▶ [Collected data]
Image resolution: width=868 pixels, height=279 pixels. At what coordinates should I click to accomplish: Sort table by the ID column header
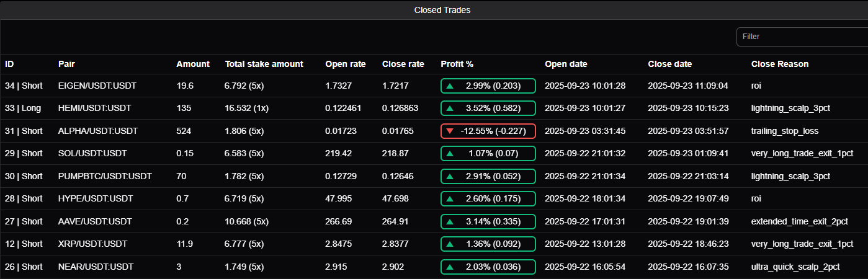[x=9, y=64]
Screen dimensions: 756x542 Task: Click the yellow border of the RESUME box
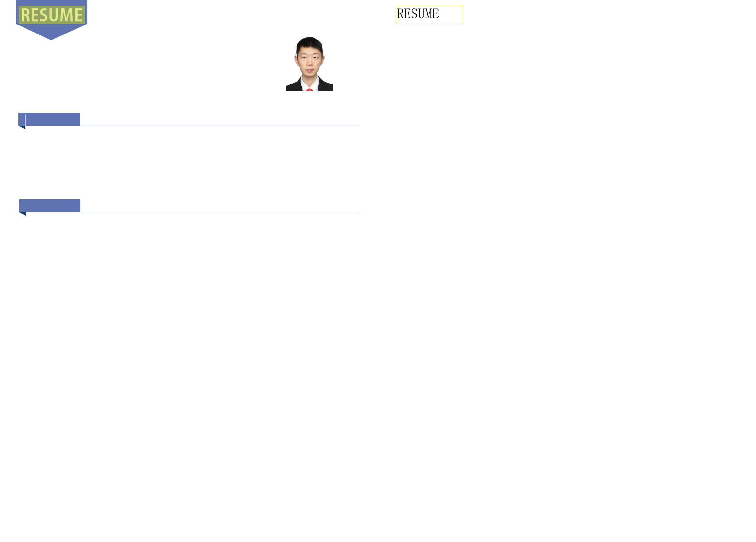point(430,6)
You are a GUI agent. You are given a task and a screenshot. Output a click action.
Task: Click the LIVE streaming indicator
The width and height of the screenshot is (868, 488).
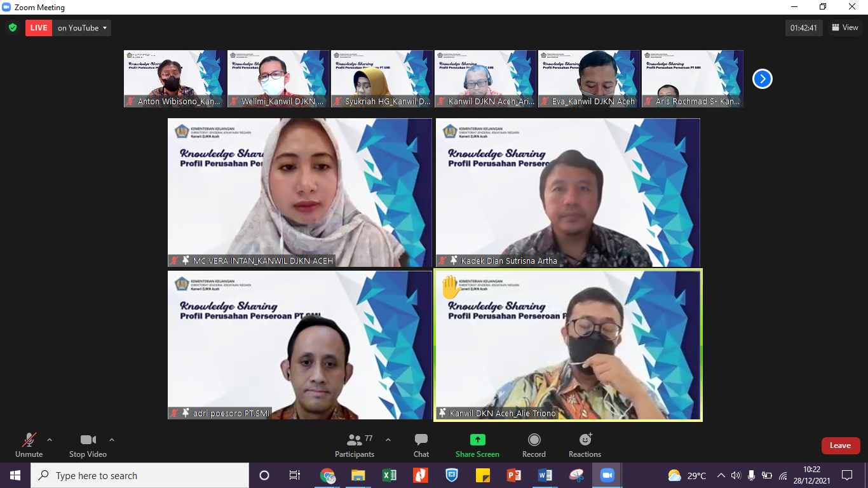click(38, 27)
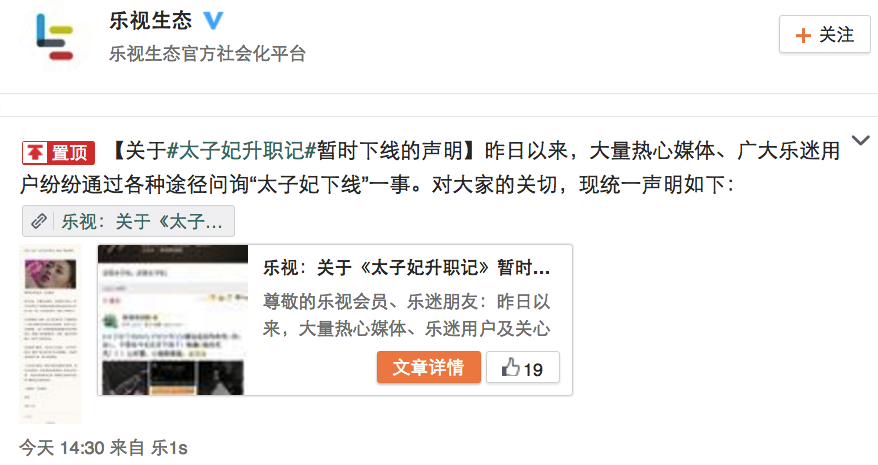Viewport: 878px width, 465px height.
Task: Click profile description 乐视生态官方社会化平台
Action: (208, 54)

▶ [The task] Your answer must be an exact copy of every entry, with no pictures in it.

▶ [Finished task]
Image resolution: width=868 pixels, height=279 pixels. At what coordinates should I click to accomplish: Sort table by the ID column header
[x=9, y=64]
Screen dimensions: 756x542 Task: Click the yellow border of the RESUME box
point(430,6)
You are a GUI agent. You are given a task and a screenshot. Output a click action.
Task: Click the LIVE streaming indicator
The width and height of the screenshot is (868, 488).
click(38, 27)
Viewport: 878px width, 465px height.
Task: Click profile description 乐视生态官方社会化平台
Action: (208, 54)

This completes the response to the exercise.